The Electron transport chain (ETC) is responsible for oxidative phosphorylation-mediated mitochondrial respiration. Here we wanted to address the
mahanine-induced targeted pathways in
glioblastoma multiforme (GBM) in the context of G0/G1 phase arrest and redox alteration. We have demonstrated
mahanine, as a novel mitochondrial
complex-III inhibitor which induced G0/G1 phase arrest in GBM. This event was preceded by accumulation of intracellular ROS by the inhibition of mitochondrial ETC. The accumulated ROS induced DNA damage response (DDR), that mediated Chk1/Chk2 upregulation and activation which were essential factors for the G0/G1 arrest.
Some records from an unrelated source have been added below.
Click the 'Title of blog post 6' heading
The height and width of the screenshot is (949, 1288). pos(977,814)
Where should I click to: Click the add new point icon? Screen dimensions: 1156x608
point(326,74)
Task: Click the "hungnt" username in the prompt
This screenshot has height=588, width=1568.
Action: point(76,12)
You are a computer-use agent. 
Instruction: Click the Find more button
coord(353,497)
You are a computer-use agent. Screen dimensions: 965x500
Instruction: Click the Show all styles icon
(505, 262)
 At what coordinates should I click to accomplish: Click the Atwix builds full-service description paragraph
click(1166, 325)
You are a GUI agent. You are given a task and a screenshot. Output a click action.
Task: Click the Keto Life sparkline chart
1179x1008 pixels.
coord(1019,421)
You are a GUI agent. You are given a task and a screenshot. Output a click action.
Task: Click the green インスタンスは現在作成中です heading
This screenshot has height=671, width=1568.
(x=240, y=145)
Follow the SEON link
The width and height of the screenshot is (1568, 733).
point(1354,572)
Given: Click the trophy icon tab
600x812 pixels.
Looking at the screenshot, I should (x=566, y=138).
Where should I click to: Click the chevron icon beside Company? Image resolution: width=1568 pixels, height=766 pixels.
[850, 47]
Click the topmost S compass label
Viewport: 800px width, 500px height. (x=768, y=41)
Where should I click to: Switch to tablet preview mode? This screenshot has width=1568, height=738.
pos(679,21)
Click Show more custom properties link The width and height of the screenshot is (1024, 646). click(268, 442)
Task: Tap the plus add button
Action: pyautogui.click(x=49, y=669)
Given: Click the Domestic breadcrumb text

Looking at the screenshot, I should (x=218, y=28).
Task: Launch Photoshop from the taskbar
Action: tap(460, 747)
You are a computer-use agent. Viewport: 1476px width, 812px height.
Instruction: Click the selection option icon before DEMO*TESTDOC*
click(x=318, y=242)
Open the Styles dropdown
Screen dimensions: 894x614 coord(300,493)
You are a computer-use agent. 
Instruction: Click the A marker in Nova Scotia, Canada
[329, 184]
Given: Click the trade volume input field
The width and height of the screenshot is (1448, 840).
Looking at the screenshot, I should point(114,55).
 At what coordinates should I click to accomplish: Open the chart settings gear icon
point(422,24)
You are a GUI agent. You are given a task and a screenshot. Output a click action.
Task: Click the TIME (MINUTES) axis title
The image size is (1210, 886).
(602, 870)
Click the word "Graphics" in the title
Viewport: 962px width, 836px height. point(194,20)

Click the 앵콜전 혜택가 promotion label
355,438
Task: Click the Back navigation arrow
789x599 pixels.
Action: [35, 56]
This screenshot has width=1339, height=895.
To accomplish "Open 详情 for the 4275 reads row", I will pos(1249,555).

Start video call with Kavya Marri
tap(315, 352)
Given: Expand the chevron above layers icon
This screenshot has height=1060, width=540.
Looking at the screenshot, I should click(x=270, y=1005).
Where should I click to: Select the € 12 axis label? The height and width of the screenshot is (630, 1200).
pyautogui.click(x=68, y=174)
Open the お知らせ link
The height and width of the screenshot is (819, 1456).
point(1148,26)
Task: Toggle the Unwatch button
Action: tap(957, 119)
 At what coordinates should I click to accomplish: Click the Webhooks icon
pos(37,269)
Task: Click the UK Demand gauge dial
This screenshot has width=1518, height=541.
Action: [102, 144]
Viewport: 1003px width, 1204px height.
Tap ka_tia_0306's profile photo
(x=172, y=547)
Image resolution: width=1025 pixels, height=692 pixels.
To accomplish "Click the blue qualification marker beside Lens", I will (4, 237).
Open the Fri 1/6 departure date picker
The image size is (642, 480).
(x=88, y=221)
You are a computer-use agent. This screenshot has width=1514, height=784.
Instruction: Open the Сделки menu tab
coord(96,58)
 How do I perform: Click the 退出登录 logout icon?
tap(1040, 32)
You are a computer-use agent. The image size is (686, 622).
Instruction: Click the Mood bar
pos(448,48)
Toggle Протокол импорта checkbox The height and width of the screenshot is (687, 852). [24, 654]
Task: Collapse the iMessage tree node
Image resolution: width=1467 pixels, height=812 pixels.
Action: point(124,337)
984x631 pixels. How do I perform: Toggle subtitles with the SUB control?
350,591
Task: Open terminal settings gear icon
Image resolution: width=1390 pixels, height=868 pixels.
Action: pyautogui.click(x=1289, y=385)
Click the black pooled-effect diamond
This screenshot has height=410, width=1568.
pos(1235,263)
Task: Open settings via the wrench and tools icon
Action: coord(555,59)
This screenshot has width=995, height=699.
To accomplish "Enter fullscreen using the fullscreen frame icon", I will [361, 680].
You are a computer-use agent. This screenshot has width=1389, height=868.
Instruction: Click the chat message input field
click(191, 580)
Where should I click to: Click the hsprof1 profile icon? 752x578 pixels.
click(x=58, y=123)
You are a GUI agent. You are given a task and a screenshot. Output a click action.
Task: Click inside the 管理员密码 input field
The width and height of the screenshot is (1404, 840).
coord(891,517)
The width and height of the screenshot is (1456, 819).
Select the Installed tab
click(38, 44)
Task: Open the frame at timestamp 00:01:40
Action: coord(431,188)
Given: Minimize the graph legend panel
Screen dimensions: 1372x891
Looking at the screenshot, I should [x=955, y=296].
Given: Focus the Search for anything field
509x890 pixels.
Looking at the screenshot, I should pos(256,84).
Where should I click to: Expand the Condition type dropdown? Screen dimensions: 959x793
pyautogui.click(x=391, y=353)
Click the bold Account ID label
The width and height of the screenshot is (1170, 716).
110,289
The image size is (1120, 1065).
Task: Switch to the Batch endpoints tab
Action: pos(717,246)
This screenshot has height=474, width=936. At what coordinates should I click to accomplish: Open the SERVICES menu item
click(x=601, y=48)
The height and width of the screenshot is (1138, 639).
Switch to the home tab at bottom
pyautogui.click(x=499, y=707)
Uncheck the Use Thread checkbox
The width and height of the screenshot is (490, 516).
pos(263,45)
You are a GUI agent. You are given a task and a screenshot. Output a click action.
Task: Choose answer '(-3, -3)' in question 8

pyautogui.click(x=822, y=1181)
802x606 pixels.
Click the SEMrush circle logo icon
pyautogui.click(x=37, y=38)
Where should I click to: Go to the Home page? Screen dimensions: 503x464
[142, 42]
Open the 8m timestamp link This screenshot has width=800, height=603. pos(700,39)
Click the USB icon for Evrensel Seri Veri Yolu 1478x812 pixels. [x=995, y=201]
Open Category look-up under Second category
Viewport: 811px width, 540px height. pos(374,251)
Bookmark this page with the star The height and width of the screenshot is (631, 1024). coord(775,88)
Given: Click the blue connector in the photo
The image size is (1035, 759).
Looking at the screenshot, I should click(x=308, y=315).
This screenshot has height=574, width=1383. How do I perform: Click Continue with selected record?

NAC-mediated scavenging of ROS generation reduced the propensity of G0/G1 phase arrest in GBM cells by
mahanine. Knockdown of Chk1/Chk2 also affected the cell cycle inhibitory potential of
mahanine. During G0/G1 arrest, other hallmark
proteins like,
cyclin D1/
cyclin D3, CDK4/CDK6 and CDC25A were also downregulated. The G0/G1 phase restriction property of
mahanine was also established in in vivo mice model.
Mahanine-induced
complex-III inhibition triggered enhanced ROS in
hypoxia responsible for higher G0/G1 arrest. Furthermore, we demonstrated that
mahanine-treated G0/G1 arrested cells were less potent to form xenograft
tumor in vivo. Additionally, they exhibited reduced ability to migrate and form intracellular tube-like structures. Moreover, they became susceptible to differentiate and astrocyte-like cells were generated from the epithelial lineage. Taken together, our results established that
complex-III of ETC is one of the possible potential targets of
mahanine. This nontoxic chemotherapeutic molecule enhanced ROS production, induced cell cycle arrest and thereafter regressed GBM without effecting normal astrocytes.